(Collected data)
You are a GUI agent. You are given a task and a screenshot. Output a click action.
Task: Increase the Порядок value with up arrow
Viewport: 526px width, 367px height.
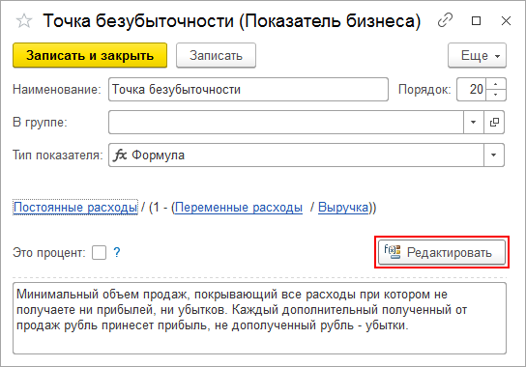(x=495, y=84)
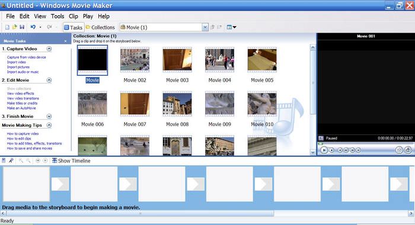This screenshot has height=225, width=415.
Task: Click the Import pictures link
Action: [x=18, y=67]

EXERCISE REQUIREMENTS: Exclude images. Return the data above verbatim.

ANSWER BOX:
You are a GUI agent. You are given a task and a screenshot. Output a click action.
Task: Increase the Порядок value with up arrow
Viewport: 526px width, 367px height.
(x=495, y=84)
This screenshot has height=225, width=415.
Task: Click the Import pictures link
Action: [x=18, y=67]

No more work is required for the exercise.